To expect anyone to give full honesty at all times is an impossible task, least of all a politician. But if one feels the need to lie for whatever reason, the lies should be reserved for big important things which concern the welfare and safety of others.

4 thoughts on “Fibs and Tales – The Rise and Fall of Dr. Ben Carson

  1. My favorite is the Yale psychology class lie (Embellishment? Nahh. It’s totally made up.), discussed in the WSJ yesterday. It’s also looking like the Popeye’s gun-in-the-ribs story didn’t happen either.

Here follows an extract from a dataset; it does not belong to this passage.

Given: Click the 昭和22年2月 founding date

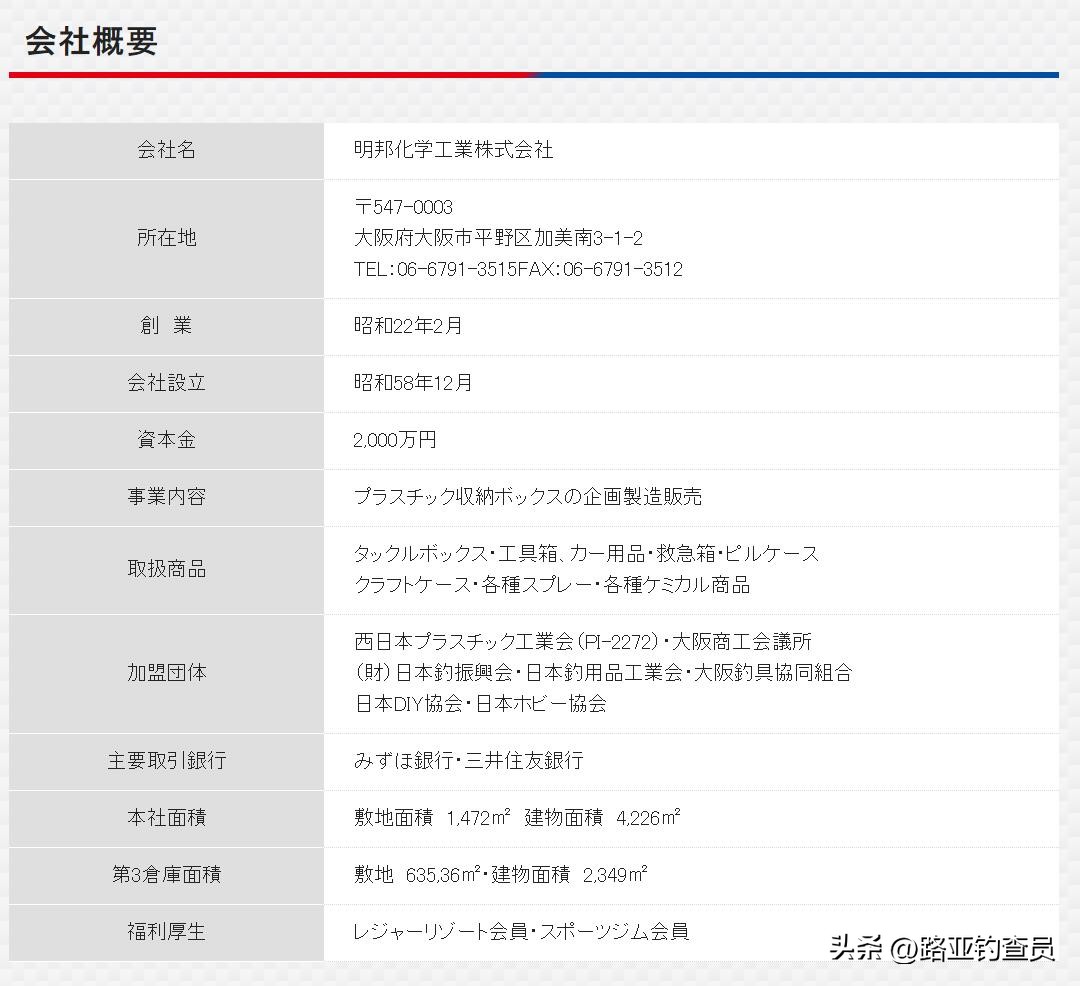Looking at the screenshot, I should click(408, 325).
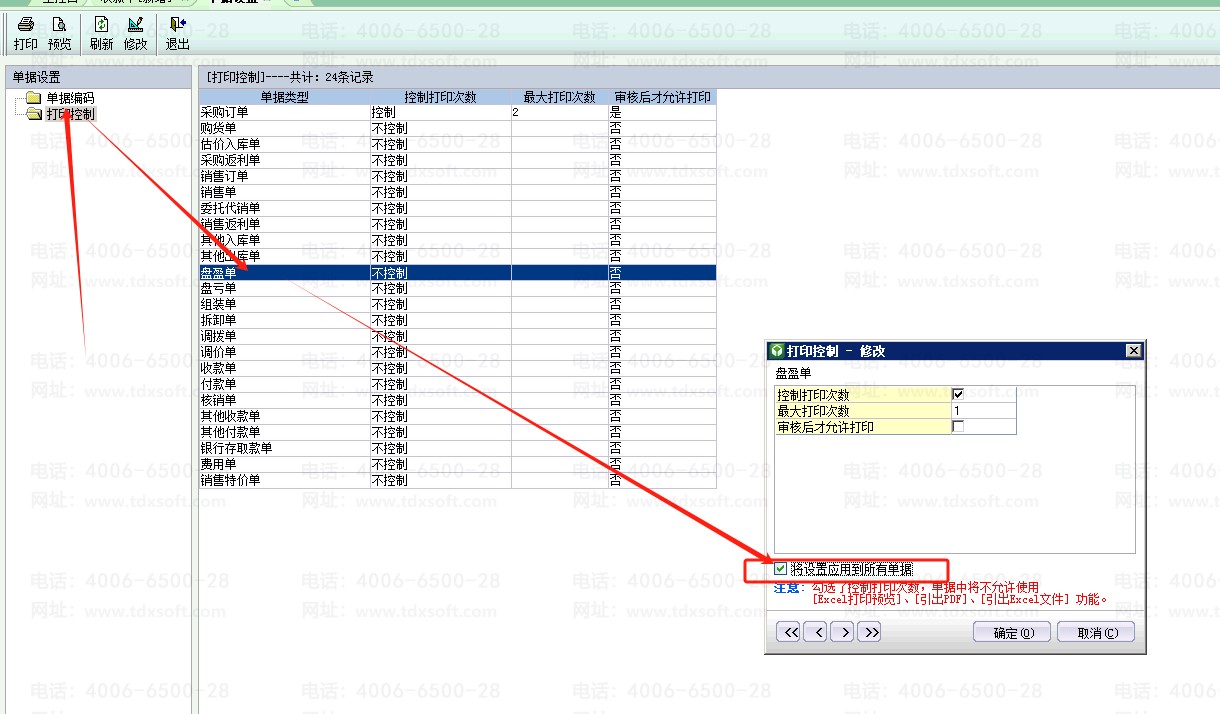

    Yes, Dr. Carson says and believes in plenty of wacky stuff NOW, but since he appears to have a longstanding habit of revising his biography to make it more heroic, fit the religious conversion narrative etc. I expect every investigative reporter will be on the track of more lies unless/until he drops out of the race.

    Liked by 1 person

    1. I think it’s says a lot more about how he feels about himself as a person more than anything. How insecure does a person have to be to make stuff up like that?
      I was trying to be ‘fair’, hence I used words like ‘distort’, ’embellish’, ’embroider’, ‘misrepresent’. What kills me over and over is and this doesn’t just apply to Dr. Carson, but all those others who embellish, don’t these people know they will get found out?!

      Liked by 1 person

      1. I share your incredulity. Gifted Hands was written long before Carson ever considered running for office. Perhaps he is naive enough to think no one cares whether the tales from decades ago are real or not. But, as you suggest, when there’s no other record to examine these things rise in importance.

        Liked by 1 person

  2. Excellent article. You made the point that needs to be made and that is despite whether the media is biased or not it still appears there is some fabrication in his stories. Which I suppose could be blamed somewhat on the fact that even movies have been made about his life and Hollywood embellishes everything.